Prediction of subcellular localization for LHC proteins in Gossypium species
The results from the WOLF PSORT (https://wolfpsort.hgc.jp) showed that the LHC proteins were localized in various cell parts including chloroplast, cytoplasm, endoplasmic reticulum, mitochondria, nucleus and vacuole (Fig. 8). Based on the online analysis of the three Gossypium species, the LHC proteins were mainly localized in the chloroplast with 472.5 (72.1%), 251.5 (73.1%), 232 (73.3%) in G. hirsutum, G. arboreum and G. raimondii, respectively (Table S5).
RT-qPCR validation of LHC genes under water deficit conditions
Twenty-seven LHC genes expression profiles were carried out in different tissues and varying time intervals under PEG-6000 treatment. All genes showed differential expression patterns in the analyzed tissues (Table S6). Gh_D10G2385, Gh_A13G0222, Gh_A05G0725, Gh_D05G0860, Gh_D07G0661, Gh_D01G1508, Gh_D12G1495, Gh_A07G2182, and Gh_A10G2108 were found to be highly upregulated in the roots, whereas, Gh_A07G2184, Gh_D10G2385, Gh_D05G0860, Gh_D02G1996, Gh_A13G0222, and Gh_A05G0725 showed higher upregulation after 12 h of stress exposure in leaves. Similarly, Gh_A13G0222, Gh_D06G1791, and Gh_A06G1447 genes were upregulated in stem tissues starting from 6 h up to 24 h (Fig. 9).
Changes in genes expression at different time intervals and in different plant tissues was observed in the results. Most genes were downregulated mainly in leaf tissue followed by stem. Genes like Gh_A10G0361, Gh_D10G0369, Gh_A03G2154, and Gh_D03G0610 were downregulated in the three tissues of cotton at almost all time points. Generally, more genes were upregulated in the root tissues. Expression of gene Gh_A13G0222 was significantly higher in root and stem tissues at 12 h and 24 h after treatment as compared with other time points, whereas in root tissues high expression was observed in almost all time points except at 12 h.
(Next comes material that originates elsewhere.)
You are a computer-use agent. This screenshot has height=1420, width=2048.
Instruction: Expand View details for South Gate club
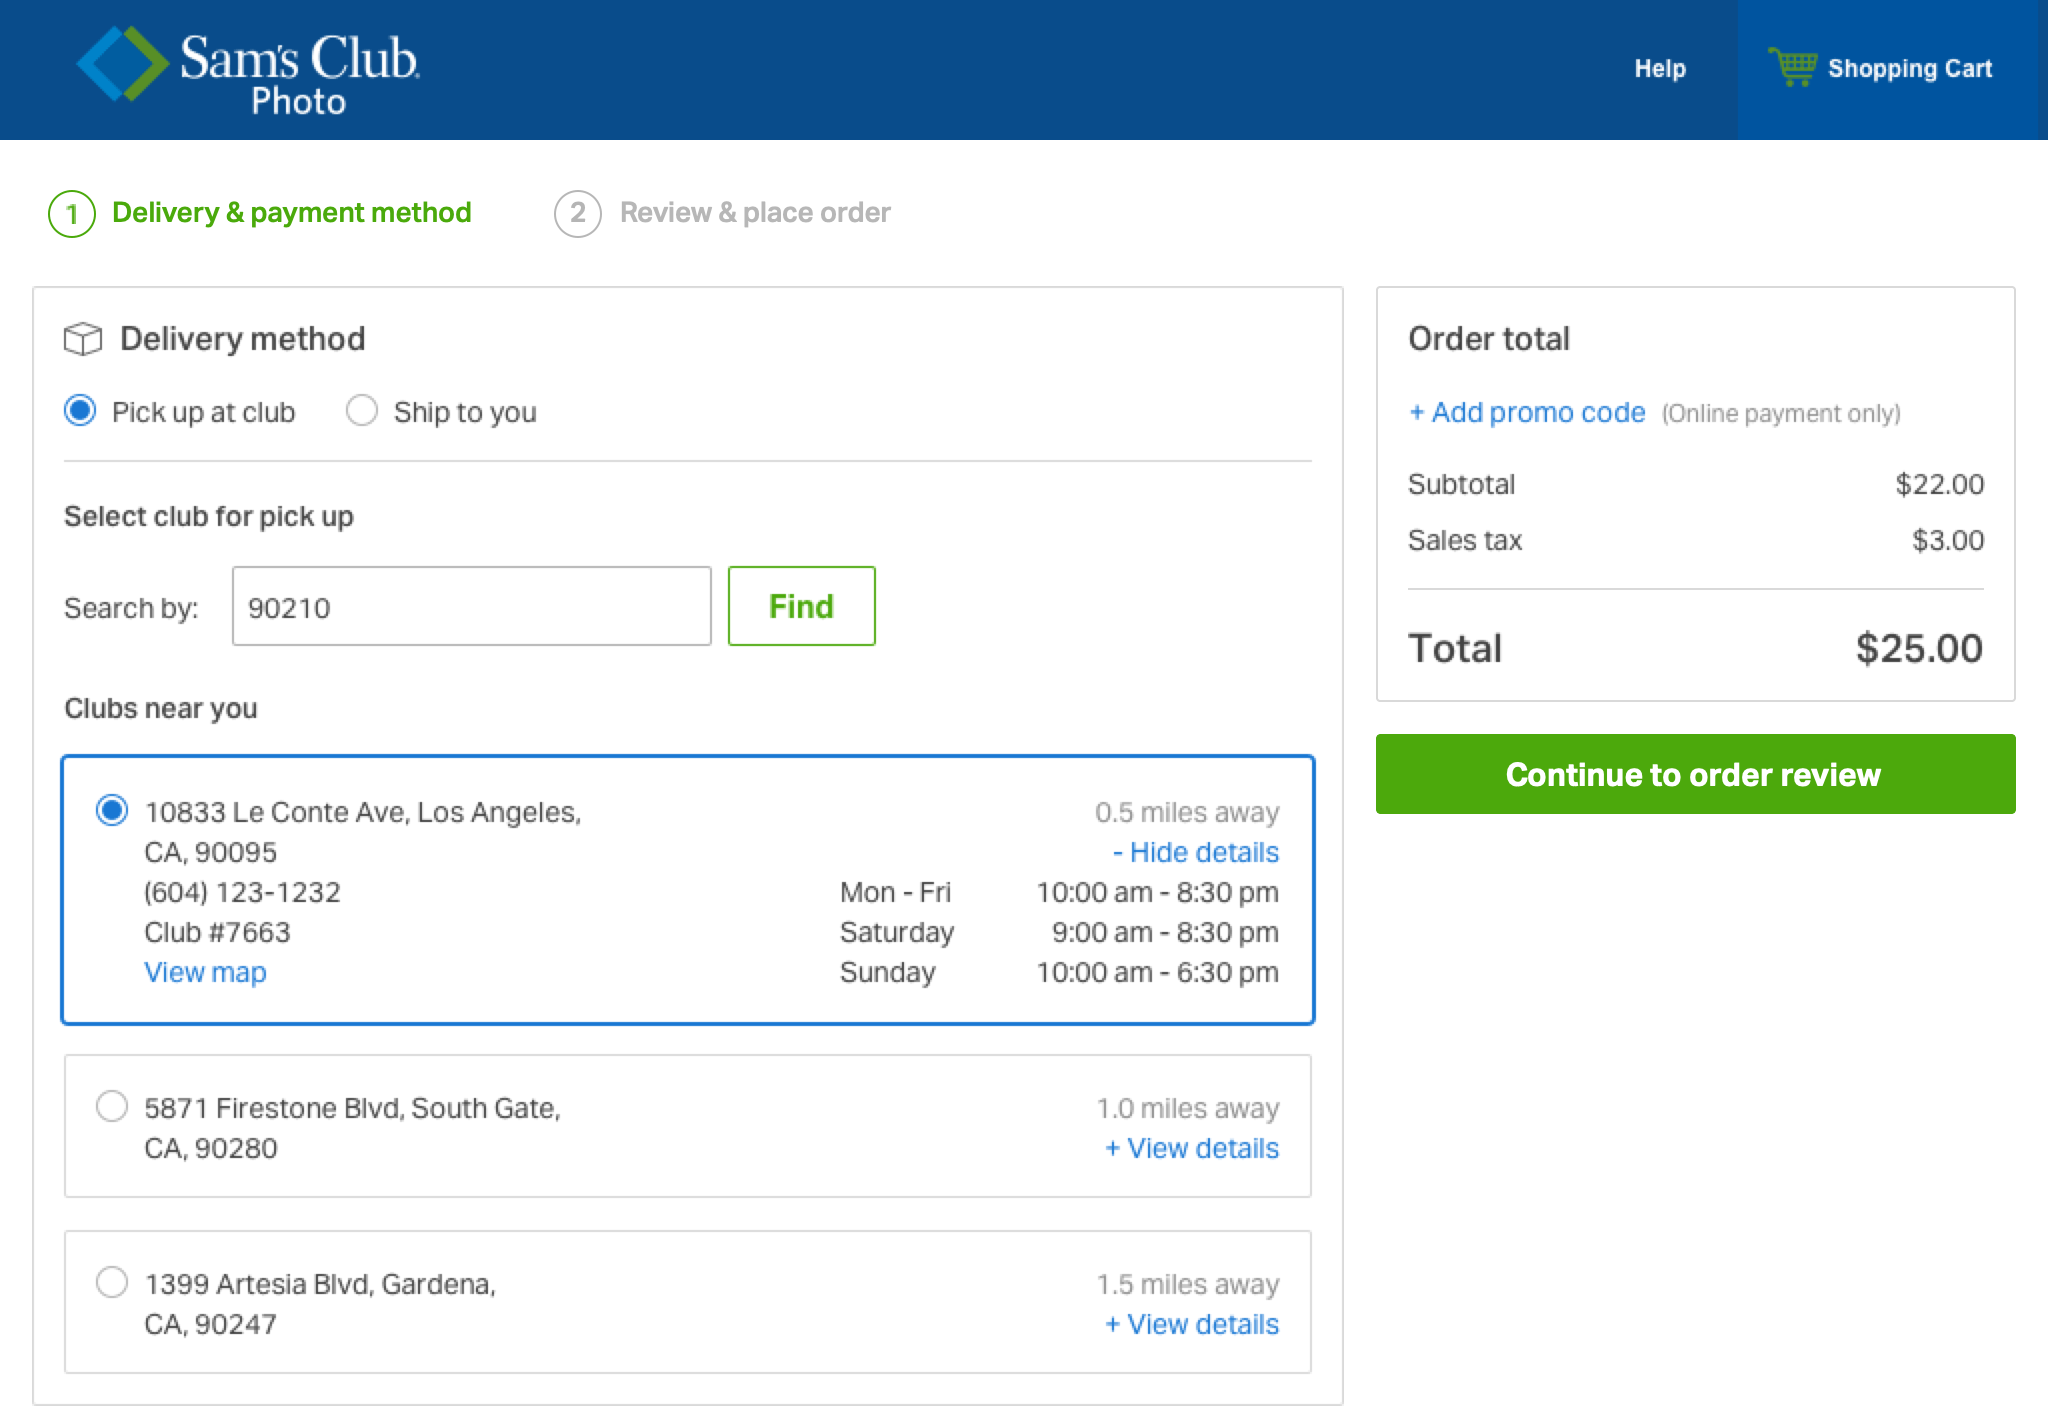(1192, 1148)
Gh_D10G2385, Gh_D05G0860, and Gh_A05G0725 was also upregulated in leaf and root tissues under drought stress. A detailed exploration of these genes will offer efficient information on considerate LHC genes in cotton (Gossypium) and its part in drought stress tolerance. Drought effect comes first at the root zone, and the higher upregulation of various genes in the root tissues is in line with earlier results in which most of the LEA genes were upregulated in the root tissues in relative to leaf and stem tissues during drought stress situation (Magwanga et al. 2018).